-- start INFORMATION PROVIDED --

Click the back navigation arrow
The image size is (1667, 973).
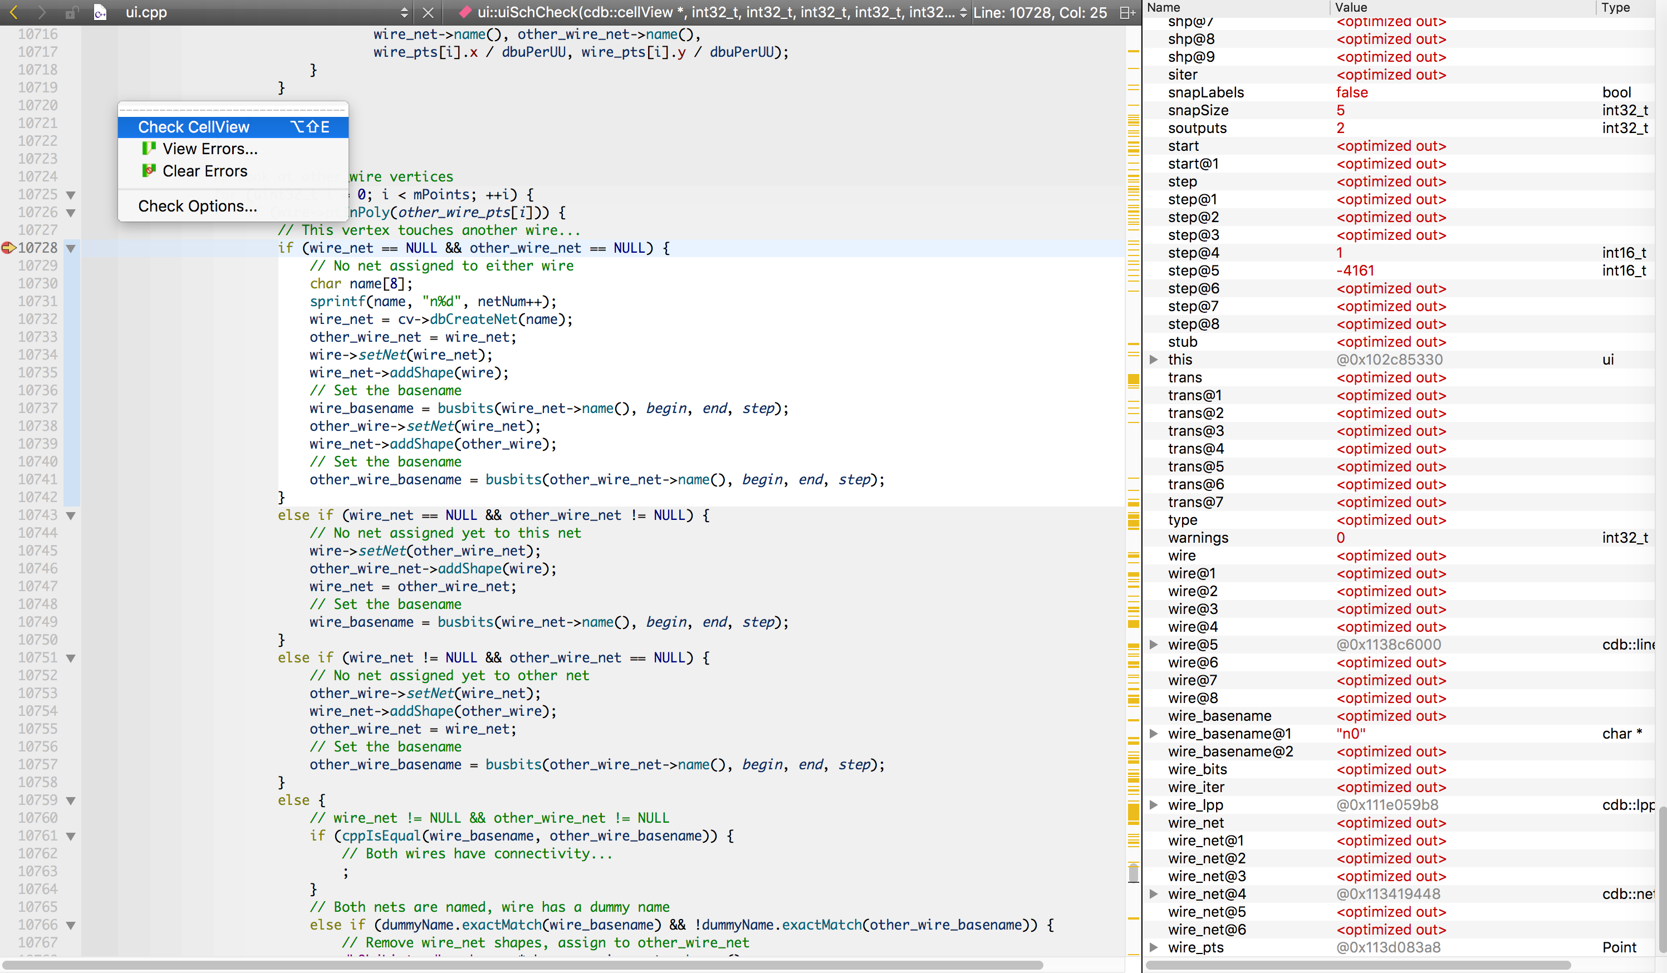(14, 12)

-- end INFORMATION PROVIDED --
-- start INFORMATION PROVIDED --

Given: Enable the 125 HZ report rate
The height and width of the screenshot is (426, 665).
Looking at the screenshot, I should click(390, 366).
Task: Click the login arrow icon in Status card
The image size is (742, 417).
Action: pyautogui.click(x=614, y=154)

-- end INFORMATION PROVIDED --

--- GIVEN TASK ---
Rewrite the rows from the one containing "Given: Enable the 125 HZ report rate" down to the one containing "Action: pyautogui.click(x=614, y=154)", changing "report rate" to "polling rate" and leaving everything else as it stands.

--- RESPONSE FOR THIS EXERCISE ---
Given: Enable the 125 HZ polling rate
The height and width of the screenshot is (426, 665).
Looking at the screenshot, I should click(390, 366).
Task: Click the login arrow icon in Status card
The image size is (742, 417).
Action: pyautogui.click(x=614, y=154)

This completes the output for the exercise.